Source extract:
=== Begin Enclosure ===

Doing things they say you can't is one of this life's most delicious aspects.

"They" - the imperious "they" who would rule operative opinion everywhere - disparage the very notion of nincompoop George Bush and America leading a successful crusade on behalf of liberty and democracy across the globe. Yet it's happening.

The too-often grim outcomes of terrorism in Iraq sometimes cloud the bigger picture of liberty on the march. Here's a post-9/11 catalogue, many of the entries quite recent:

_Success in Afghanistan, and the first elections there in 5,000 years.

_In Iraq, (1) astoundingly high turnout in the January elections; (2) in Baghdad's Fardus Square, where Iraqis and U.S. Marines toppled a statue of Saddam, a monument to liberty erected atop the same pedestal; (3) thousands turning out Wednesday to chant "no to terrorism" at the site of a suicide bombing that killed 125 the day before; and - as in Afghanistan - (4) the symbolic liberation of women through their voting for the first time ever.

_Prior to Bush's re-election, Libya renouncing terrorism and giving up its nukes.

_Among the Palestinians, seemingly positive movement (including election of a successor to the essentially self-appointed Arafat), but with the jury still definitely out.

_Elections in Ukraine and Kyrgyzstan (and Kazakhstan soon to come?); local elections in Riyadh, Saudi Arabia (men only of course, but the first elections anywhere in Saudi Arabia in four decades); and the promise of elections in - for heaven's sake - Egypt, by the incumbent 76-year-old autocrat Hosni Mubarek.

_Lately in Lebanon, partly following the Ukrainian model, thousands in the streets leading to the collapse of the Syrian-based regime there. Said the retreating prime minister, incredibly: ``I am keen that the government not stand as an obstacle for those who want good for this country.''

The demonstrations were triggered by the Syrian-engineered killing of former prime minister (and relentless regime antagonist) Rafik Hariri - his death easily seen in the aftermath as an act of prodigious Syrian miscalculation. Now even France has joined with the United States in demanding the withdrawal of Syrian expeditionary forces from Lebanon, where they have languished for 30 years 1976. Next out, possibly: the Iranian-backed anti-Israeli guerrillas known as Hezbollah.

They said none of this could happen, and they are giving no credit to either the United States or President Bush. But consider these wide-ranging comments by participants or close observers:

_Walid Jumblatt, head of Lebanon's Druze Muslim community (and historically not enamored of the United States), in late February prior to Hariri's murder and the ensuing turmoil: "It's strange for me to say it, but this process of change has started because of the American invasion of Iraq. I was cynical about Iraq. But when I saw the Iraqi people voting three weeks ago, 8 million of them, it was the start of a new Arab world. ... The Syrian people, the Egyptian people, all say that something is changing. The Berlin Wall has fallen. We can see it."

=== End Enclosure ===

Available data:
=== Begin Enclosure ===

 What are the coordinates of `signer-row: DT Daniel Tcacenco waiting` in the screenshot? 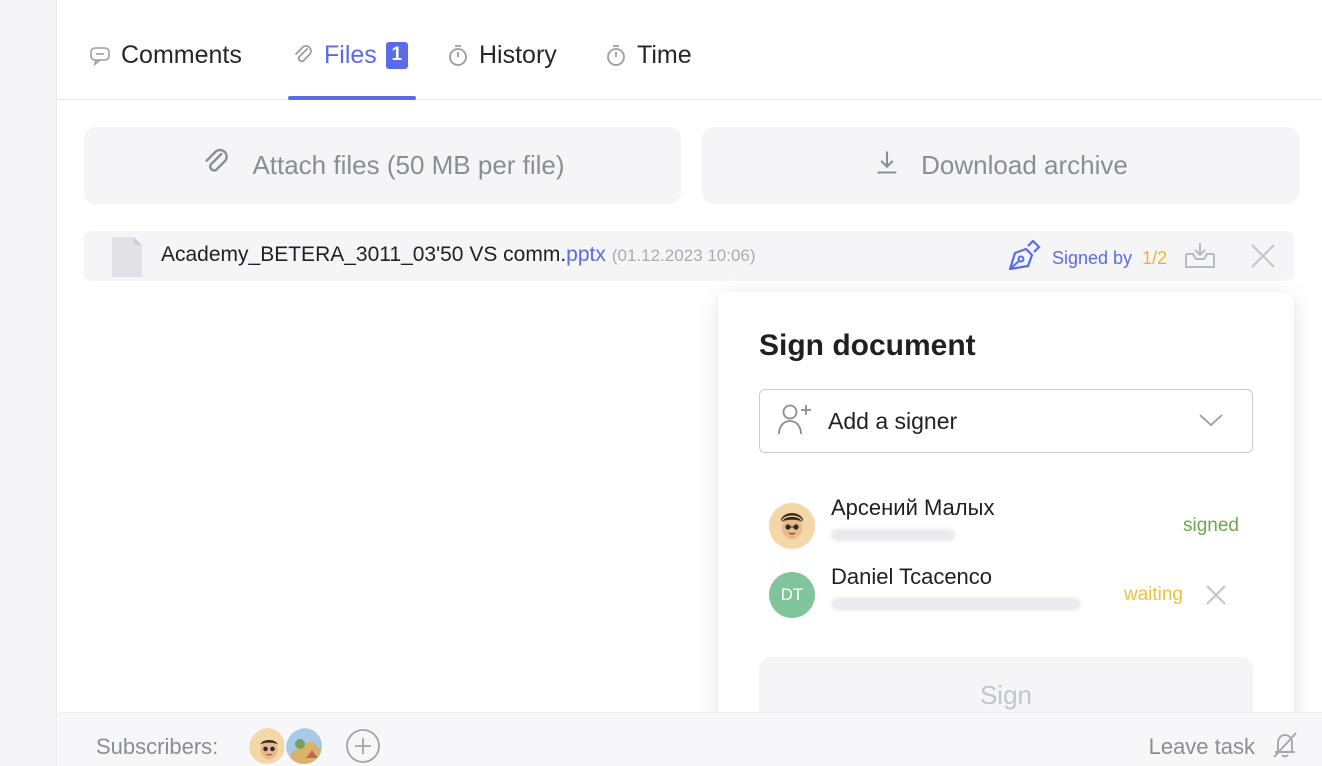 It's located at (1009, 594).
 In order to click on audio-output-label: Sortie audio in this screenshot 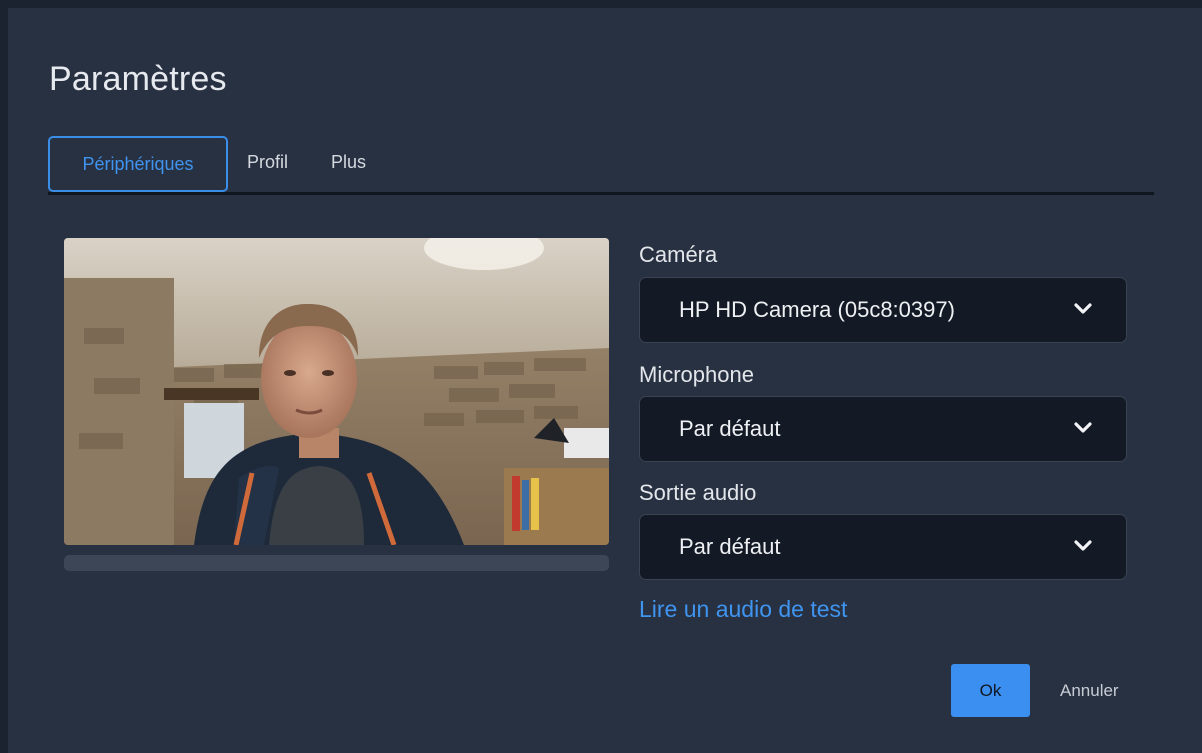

=== End Enclosure ===

Please continue the opinion piece above on elections and liberty spreading after 9/11, starting from the point where it stops.

Expected answer:
_Yulia Tymoshenko, leader of the anti-government demonstrations in Kiev last fall, and now prime minister of Ukraine - in a March 2001 letter to the Financial Times of London: "(The Russian-backed puppet president of Ukraine) really does not realize the significance of democracy and a free economy, and perhaps he really does not comprehend how it is possible, following those values, quickly to substitute working democracy for the totalitarian rules of political and economic life in our country. ... In protecting himself and his clan, in which both communists and oligarchs have united, he has conclusively demonstrated that he wants neither democracy nor reform in Ukraine."

_Abdel Rahman al-Rashed, manager of the al-Arabiya news channel, last summer: "It is a certain fact that not all Muslims are terrorists, but it is equally certain, and exceptionally painful, that almost all terrorists are Muslims."

_Brandeis history professor David Hackett Fischer, author of ``Liberty and Freedom,'' writing in the Feb. 7 New York Times: "The people of Eastern Europe have invented their own visions from traditions like Poland's collective memory of its 'golden freedom' during the 17th century. The same thing is happening in Ukraine and the Balkans, Latin America and Africa, Southeast Asia and the Pacific. Most of all it is happening in Islam today. We find it in the Baghdad monument that links liberty and freedom to the faith of Islam and the history of Mesopotamia. We see it in the ink-stained fingers of millions of Iraqis, held upright in a new symbol of courage against tyranny, pride in an ancient past, and hope for the future of a free world."

_Former Gulag prisoner (and current Israeli politician) Natan Sharansky, in his book ``The Case for Democracy'': "The diversity of the world ensures that there will always be argument and conflict. But I do believe that there can be an end to lasting tyranny - that we can live in a world where no regime that attempts to crush dissent will be tolerated." And: "Western leaders must not think the Arabs any less deserving of the freedom and rights that their own citizens enjoy - both for their sake and for ours."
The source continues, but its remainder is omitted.